Streptanthus morrisonii
- Conservation status: Imperiled (NatureServe)

Scientific classification
- Kingdom: Plantae
- Clade: Tracheophytes
- Clade: Angiosperms
- Clade: Eudicots
- Clade: Rosids
- Order: Brassicales
- Family: Brassicaceae
- Genus: Streptanthus
- Species: S. morrisonii
- Binomial name: Streptanthus morrisonii F.W.Hoffm.

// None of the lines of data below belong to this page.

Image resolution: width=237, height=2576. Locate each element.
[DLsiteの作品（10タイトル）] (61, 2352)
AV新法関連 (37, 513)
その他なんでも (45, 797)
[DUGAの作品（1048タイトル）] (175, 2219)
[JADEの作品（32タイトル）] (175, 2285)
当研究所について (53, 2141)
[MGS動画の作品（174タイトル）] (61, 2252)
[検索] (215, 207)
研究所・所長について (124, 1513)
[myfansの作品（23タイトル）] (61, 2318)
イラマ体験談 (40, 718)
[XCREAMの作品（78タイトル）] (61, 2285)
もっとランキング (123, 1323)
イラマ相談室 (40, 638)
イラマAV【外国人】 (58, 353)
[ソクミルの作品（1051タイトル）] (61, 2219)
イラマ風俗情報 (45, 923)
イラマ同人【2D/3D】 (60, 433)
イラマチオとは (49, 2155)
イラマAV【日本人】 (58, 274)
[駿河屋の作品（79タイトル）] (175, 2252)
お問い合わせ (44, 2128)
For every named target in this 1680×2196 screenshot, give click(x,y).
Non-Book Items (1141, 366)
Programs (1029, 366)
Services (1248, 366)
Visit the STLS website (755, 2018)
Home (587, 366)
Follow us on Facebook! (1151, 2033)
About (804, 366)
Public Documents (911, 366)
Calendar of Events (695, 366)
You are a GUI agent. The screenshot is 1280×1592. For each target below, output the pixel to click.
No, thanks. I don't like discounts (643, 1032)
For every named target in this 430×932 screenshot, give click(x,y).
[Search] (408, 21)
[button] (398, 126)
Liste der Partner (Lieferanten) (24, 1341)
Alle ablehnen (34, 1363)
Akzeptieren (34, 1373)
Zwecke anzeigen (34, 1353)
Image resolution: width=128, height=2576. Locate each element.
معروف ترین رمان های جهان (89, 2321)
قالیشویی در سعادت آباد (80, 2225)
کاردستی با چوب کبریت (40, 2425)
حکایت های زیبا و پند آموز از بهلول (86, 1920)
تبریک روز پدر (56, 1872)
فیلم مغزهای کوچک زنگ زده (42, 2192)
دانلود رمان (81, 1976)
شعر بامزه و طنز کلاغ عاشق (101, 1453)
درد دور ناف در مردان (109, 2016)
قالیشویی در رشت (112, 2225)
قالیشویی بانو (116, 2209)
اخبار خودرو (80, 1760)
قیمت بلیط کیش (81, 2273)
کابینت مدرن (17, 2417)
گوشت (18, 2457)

= Streptanthus morrisonii =

- Genus: Streptanthus
- Species: morrisonii
- Authority: F.W.Hoffm.
- Conservation status: G2

Species of flowering plant

Streptanthus morrisonii is an uncommon species of flowering plant in the mustard family known by the common name Morrison's jewelflower. It is endemic to California, where it is known from the North and Central Coast Ranges. It is limited to serpentine soils in chaparral and forest habitat. It is considered a species complex which includes Streptanthus brachiatus. S. morrisonii is divided into four subspecies and is variable. In general, it is a biennial herb producing a hairless, waxy stem up to 1.2 to 1.5 meters in maximum height, often branching at the tip. The basal leaves have fleshy, lance-shaped blades 3 to 5 centimeters long borne on petioles. The blades are gray-green on the upper surface and purple or purple-mottled underneath. Leaves higher on the stem are variable in shape and become smaller toward the top of the plant. Flowers occur at intervals along the upper stem. Each has an urn-shaped calyx of keeled sepals in shades of yellow-green to purple. The petals emerging from the tip are whitish with purple-brown veining. The fruit is a flattened straight or slightly curved silique up to 8 centimeters long.

Threats to this species include boron toxicity from the steam of nearby geothermal power plants.